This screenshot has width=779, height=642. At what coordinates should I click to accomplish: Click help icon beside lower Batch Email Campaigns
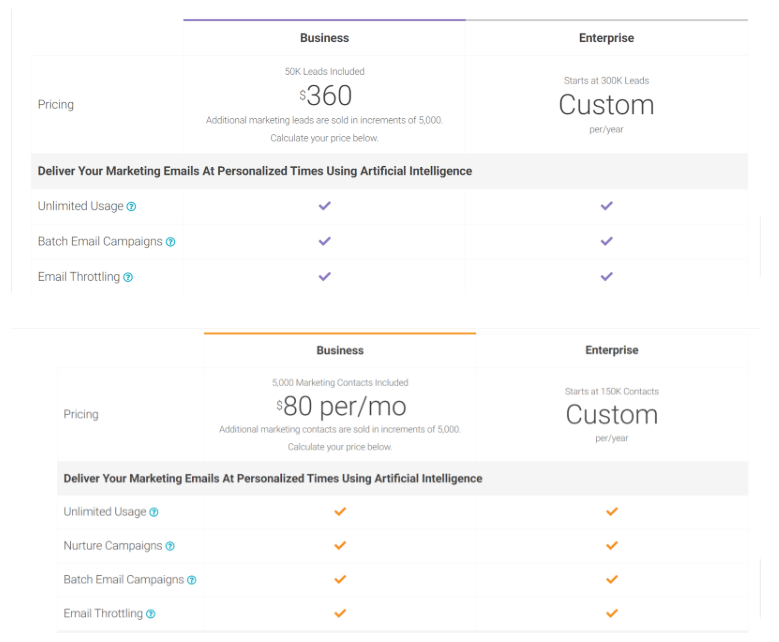[191, 580]
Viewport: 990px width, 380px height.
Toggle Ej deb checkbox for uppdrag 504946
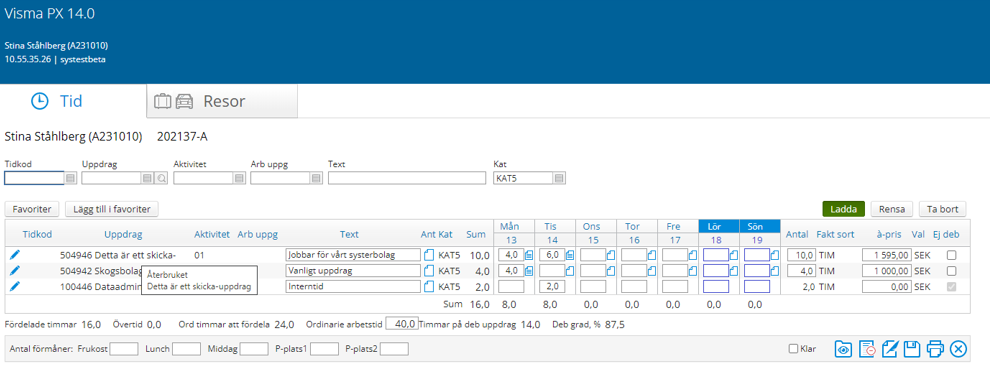tap(951, 255)
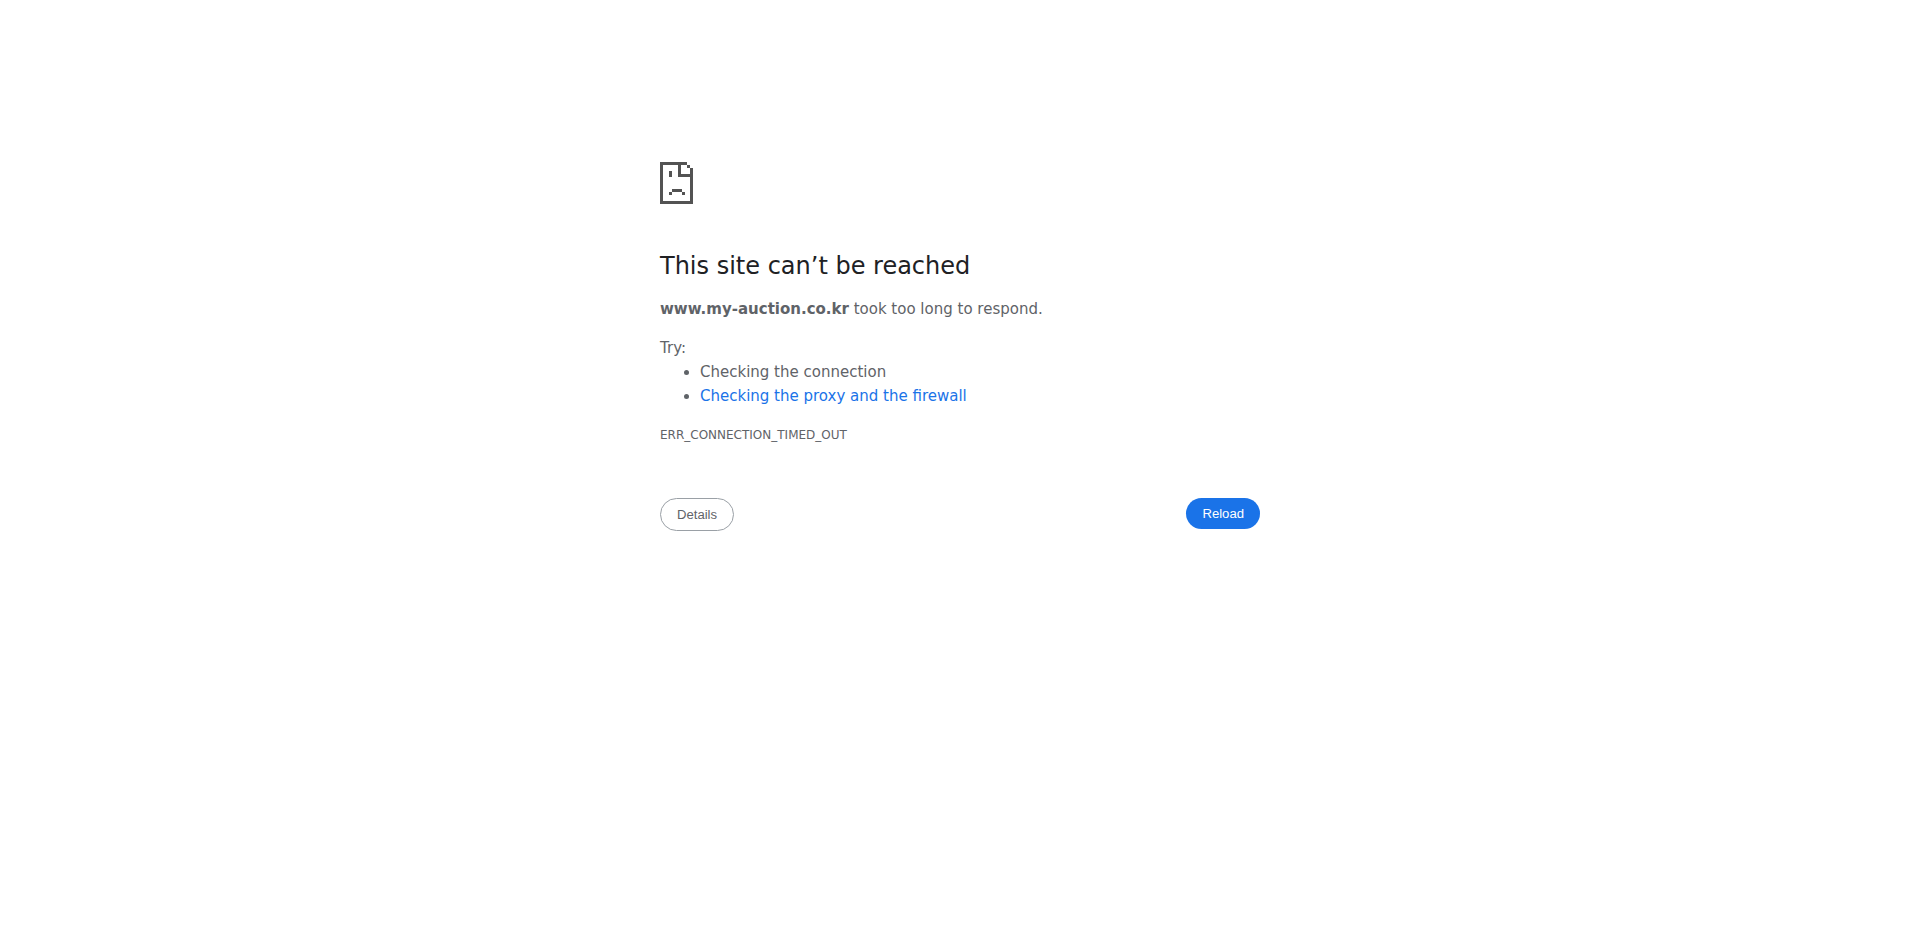Click the "TIMED_OUT" part of error code
Image resolution: width=1920 pixels, height=941 pixels.
pyautogui.click(x=811, y=435)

____________

Given instruction:
Rewrite all of the items above with "checkbox" replaced by "check box" and nothing else altered, leaving out the pictures.

Task response:
This screenshot has width=779, height=642. At what coordinates should I click to accomplish: Click help icon beside lower Batch Email Campaigns
[191, 580]
Viewport: 990px width, 380px height.
Toggle Ej deb check box for uppdrag 504946
tap(951, 255)
Click the "TIMED_OUT" part of error code
Image resolution: width=1920 pixels, height=941 pixels.
pyautogui.click(x=811, y=435)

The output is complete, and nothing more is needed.